Выбрать главу

— Нам нужно поговорить, — произношу я, когда на горизонте показывается тетя Ани, и малышка, радостно вскрикнув, бежит к ней.

Аня нервно собирает игрушки и карандаши, рассыпанные на заднем сидении машины. Ее руки дрожат, и она явно хочет как можно быстрее и дальше убраться от меня, вот только я не планирую ее так просто отпускать. Мы еще даже не начали.

— Не думаю, что это хорошая идея, — хмуро отвечает она, бросая в мою сторону настороженные взгляды, — В прошлый раз ты ясно дал понять, что не способен на адекватную беседу. Не хочу, чтобы меня снова заковали в наручники.

— Только не ври, что тебе не понравилось, — хмыкаю я, не сводя с нее хищного взгляда, — Я знаю, что ты думала об этом ночью, и думаешь сейчас. В этом ведь и проблема, верно? Тебе понравилось быть связанной, и это пугает и бесит тебя.

Ее глаза сверкают от ярости, и она презрительно выплевывает:

— Ты несешь бред, Громов. В этом проблема. Ты неуравновешенный и непредсказуемый, как дикое животное.

— И тебя это возбуждает, — это не вопрос — утверждение.

Я приближаюсь к ней, перекрывая ей выход из машины, и, бросив взгляд ей за плече, вижу как тетя Ани уводит малышку в подъезд. Это хорошо. Теперь я могу не сдерживаться.

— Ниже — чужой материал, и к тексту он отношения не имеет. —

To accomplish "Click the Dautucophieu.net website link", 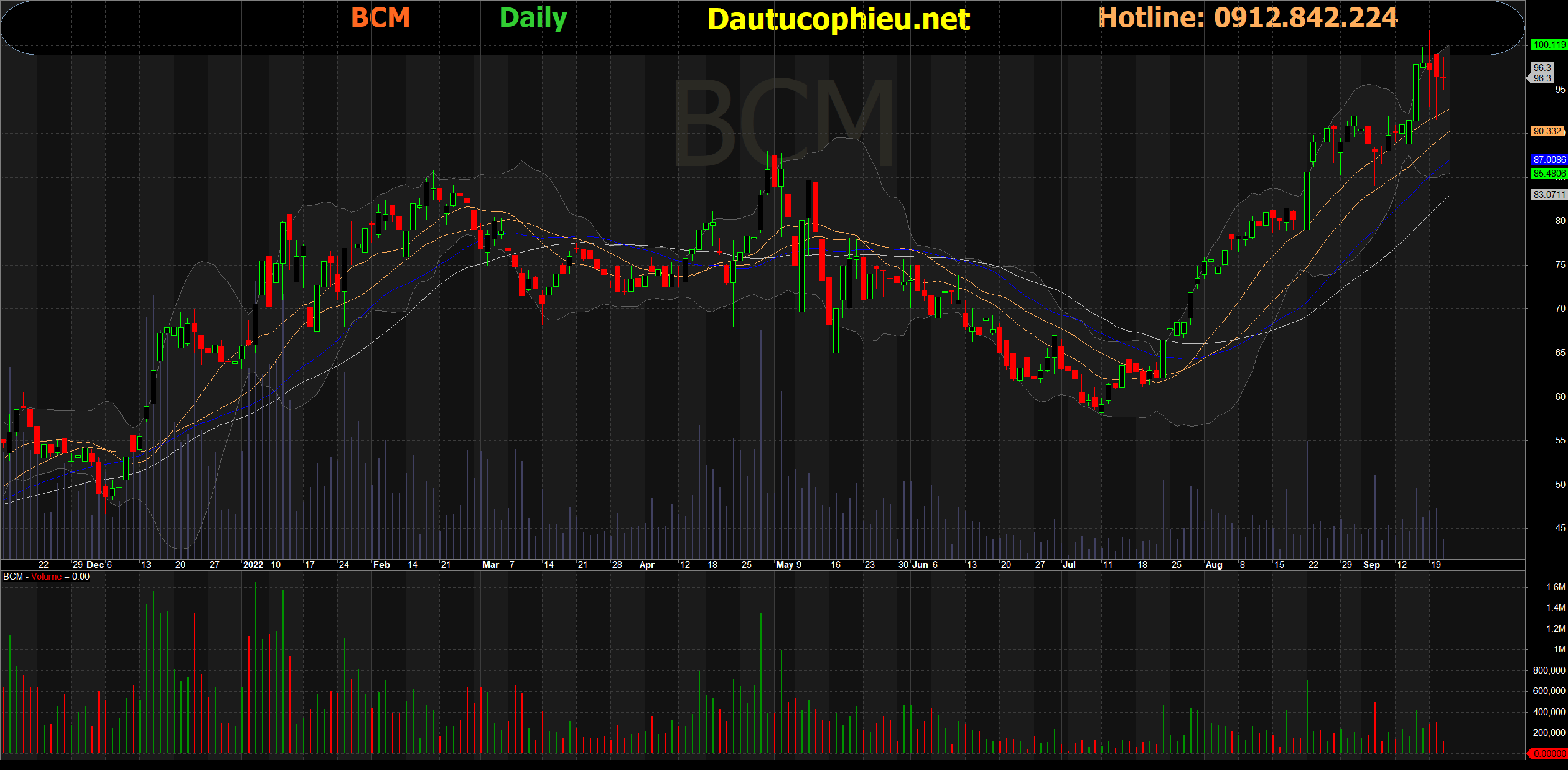I will [838, 19].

— Ты больной, — шепчет она, вжимаясь в сиденье, когда я нависаю над ней. Аня тяжело, прерывисто дышит, стараясь не смотреть на меня, и я наклоняюсь ниже, к ее уху.

— Это ты меня таким сделала, — шепчу я, — Если бы не твое вранье…

— Я бы все равно ушла от тебя! Даже если бы ты знал про Алису, я бы ушла, потому что больше не могла выносить твоего безразличия! У нас не было будущего, Громов. Мне нужна была свобода. Постоянная необходимость встречаться все бы только усложнила.

— Так вот, почему ты решила ее скрыть? Потому что тебе так было проще? — со злостью выплевываю я, — Ты хоть понимаешь, что сделала? С Алисой, со мной? Из-за тебя она даже не знает кто я такой. И что, если бы твой отчим промолчал? Ты бы никогда ей про меня не рассказала?

Аня вспыхивает, собирается дать мне пощечину, но я с легкостью перехватываю сначала одну, а потом другую ее руку, и прижимаю к спинке сидения у нее над головой. Она рычит.

— Да! Я бы молчала до конца своей жизни! Я не хотела тебя больше видеть, хотела начать все с чистого листа, не думая о том, почему тот, кого я люблю, на меня больше не смотрит! И не вздумай снова говорить, что работал ради нашего блага! Я была намного счастливее, когда у тебя не было этой чертовой компании!

— Поэтому ты решила уничтожить то, что так ненавидела?! — я теряю контроль, повышаю голос, и она вздрагивает, как от пощечины, смотрит на меня круглыми глазами, и, кажется, даже не дышит. Я понимаю, что переборщил, и делаю медленный вдох, пытаясь вернуть себе самообладание, а потом отпускаю ее, отстраняюсь, — Забудь. Я смирился со всем, кроме того, что ты лишила меня возможности быть ее отцом. Но теперь я не отступлюсь. Как бы ты этого ни хотела, я не позволю тебе лишать меня этого и дальше. Я буду проводить с ней время и заботиться о ней. С тобой или без тебя.

Вернувшись в дом родителей Ани, я захлопываю за собой двери, и бросаю ключи на стол.

Я все еще на взводе после нашего последнего разговора с ней. Злой как черт, и в то же время у меня такое чувство, будто меня ударили.

‍​‌‌​​‌‌‌​​‌​‌‌​‌​​​‌​‌‌‌​‌‌​​​‌‌​​‌‌​‌​‌​​​‌​‌‌‍

Я без конца прокручиваю в голове свою первую встречу с дочерью, и не могу перестать думать о том, что, если бы не Аня, все могло бы быть по-другому. Проклятье, все было бы иначе. Должно было быть.

Сняв пиджак, я бросаю его на кровать, и натыкаюсь взглядом на перевернутое ведро с несчастным фикусом. Земля рассыпана по полу, и из одной комнаты в другую тянется грязная дорожка, оставленная кошачьими лапами. Но, отчего-то, вместо того, чтобы разозлиться, я лишь беззлобно фыркаю и принимаюсь за уборку. Сначала собираю землю в ведро, и возвращаю туда остатки фикуса, а потом принимаюсь за пол и кошачий лоток.